The new legislation has more teeth, in that it deems the company who fails to withhold the tax liable for the dividend tax.Directors of private companies need to take specific care, as they are personally liable where the dividend tax is not withheld and paid.This may lead to harsh treatment from SARS.The recent amendments further provide for transitional rules to phase out STC credits so that old dividend income, which was subjected to STC, may be cleared from distributable reserves without being taxed again with dividend tax.
Companies will have five years after dividend tax becomes effective to utilise their STC credits. Measures have been introduced to avoid a cascading of taxes as the dividend moves up a corporate chain and South African company-to-company dividends will be exempt.Furthermore dividend payments made to persons who are not the beneficial owners of the shares will also be exempt, subject to certain conditions.Such persons are described as ‘intermediaries’ and may be unregulated intermediaries like vesting trusts or regulated intermediaries like central securities depository participants.

SARS has introduced several new definitions into the Act, including the introduction of a new term; contributed tax capital (CTC) and the replacement of the current definition of dividend.The dividend definition, arguably the most complex definition in the Act, has been replaced with a definition of some four or five lines, and comprises any amount transferred by a company to a shareholder in relation to a share, which is not a reduction of CTC or a share.
The new definition of CTC replaces the old definitions of share capital and share premium and will comprise a company’s share capital and share premium (excluding capitalised reserves),plus amounts received by or accrued to the company as consideration for shares, less so much of that amount transferred by the company to the shareholder.
There are complex rules regarding the determination of a company’s CTC to the extent that shares are issued in return for assets.The new CTC definition must therefore be read with other sections of the Act, namely 24B, 42, 44 and 46. As with all new legislation, there will be drafting anomalies and interpretation difficulties, which will reveal themselves as the new rules are applied to commercial transactions. Some areas, which require clarification in the determination of CTC, include the capitalisation of loans to equity and the provision of services in return for equity.

The dividend tax will not be levied where the recipient is exempt or levied at a reduced rate, where double tax treaty relief applies but the payee must provide certain declarations and undertakings to the company.Under the new system, the shareholder will pay an effective higher amount of tax than that under STC. The dividend is now paid without taking STC into account. 

Let’s take this example:
A company declares a dividend of R1 million to its shareholder.

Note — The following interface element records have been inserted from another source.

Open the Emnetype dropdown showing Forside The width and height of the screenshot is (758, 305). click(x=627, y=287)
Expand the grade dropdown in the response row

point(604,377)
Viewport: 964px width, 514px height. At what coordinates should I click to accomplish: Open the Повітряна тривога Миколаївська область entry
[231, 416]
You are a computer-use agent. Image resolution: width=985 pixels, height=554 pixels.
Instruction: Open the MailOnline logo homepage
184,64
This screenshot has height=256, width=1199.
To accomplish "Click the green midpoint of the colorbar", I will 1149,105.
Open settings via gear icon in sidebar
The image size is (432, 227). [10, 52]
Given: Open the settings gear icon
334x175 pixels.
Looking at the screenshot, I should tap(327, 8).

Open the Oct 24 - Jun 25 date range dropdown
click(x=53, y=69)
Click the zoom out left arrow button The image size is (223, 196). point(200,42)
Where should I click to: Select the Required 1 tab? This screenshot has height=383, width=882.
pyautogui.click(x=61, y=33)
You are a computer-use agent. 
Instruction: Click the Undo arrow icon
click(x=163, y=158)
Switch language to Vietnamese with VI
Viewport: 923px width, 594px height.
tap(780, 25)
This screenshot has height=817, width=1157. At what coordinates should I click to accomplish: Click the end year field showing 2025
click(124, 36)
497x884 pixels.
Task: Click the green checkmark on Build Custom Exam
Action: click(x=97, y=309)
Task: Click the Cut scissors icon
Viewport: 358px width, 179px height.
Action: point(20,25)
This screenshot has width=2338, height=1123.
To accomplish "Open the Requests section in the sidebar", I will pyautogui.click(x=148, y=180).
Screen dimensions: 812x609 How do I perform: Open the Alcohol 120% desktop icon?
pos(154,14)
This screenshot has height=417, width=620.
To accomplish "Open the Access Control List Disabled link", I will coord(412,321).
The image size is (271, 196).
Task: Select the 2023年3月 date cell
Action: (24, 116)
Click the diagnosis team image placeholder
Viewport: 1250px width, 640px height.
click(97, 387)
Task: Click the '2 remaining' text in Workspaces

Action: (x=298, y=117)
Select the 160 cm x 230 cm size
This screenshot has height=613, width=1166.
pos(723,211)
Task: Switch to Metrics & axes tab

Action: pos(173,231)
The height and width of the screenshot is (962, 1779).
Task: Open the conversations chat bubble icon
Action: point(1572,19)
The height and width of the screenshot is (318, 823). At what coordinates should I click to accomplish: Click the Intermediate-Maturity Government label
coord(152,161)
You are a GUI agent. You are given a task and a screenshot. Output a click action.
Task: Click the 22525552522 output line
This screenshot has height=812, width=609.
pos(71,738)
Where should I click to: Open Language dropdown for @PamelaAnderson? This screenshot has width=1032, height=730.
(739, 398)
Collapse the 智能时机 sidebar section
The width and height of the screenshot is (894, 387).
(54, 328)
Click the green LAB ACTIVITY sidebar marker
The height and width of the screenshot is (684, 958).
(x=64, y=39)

Under the STC system, that R1 million is deemed to include the STC.The calculation is then R1 million x 10/110 which results in STC of R90 909, leaving a net dividend for distribution to the shareholder of R909 090.
Under the new dividend tax system, the R1 million will attract a dividend tax of 10%, which is R100 000, and will result in a net dividend of R900 000.The shareholder receives almost R10 000 less as a dividend.Under the new system, SARS will actually collect more tax as a result of the calculation of the tax.

Subject to certain exceptions, the dividend tax must be withheld by either the company declaring the dividend or a so-called intermediary and paid over to SARS.Similar to the STC system, dividend tax must be paid by the end of the month following the month in which the dividend was paid.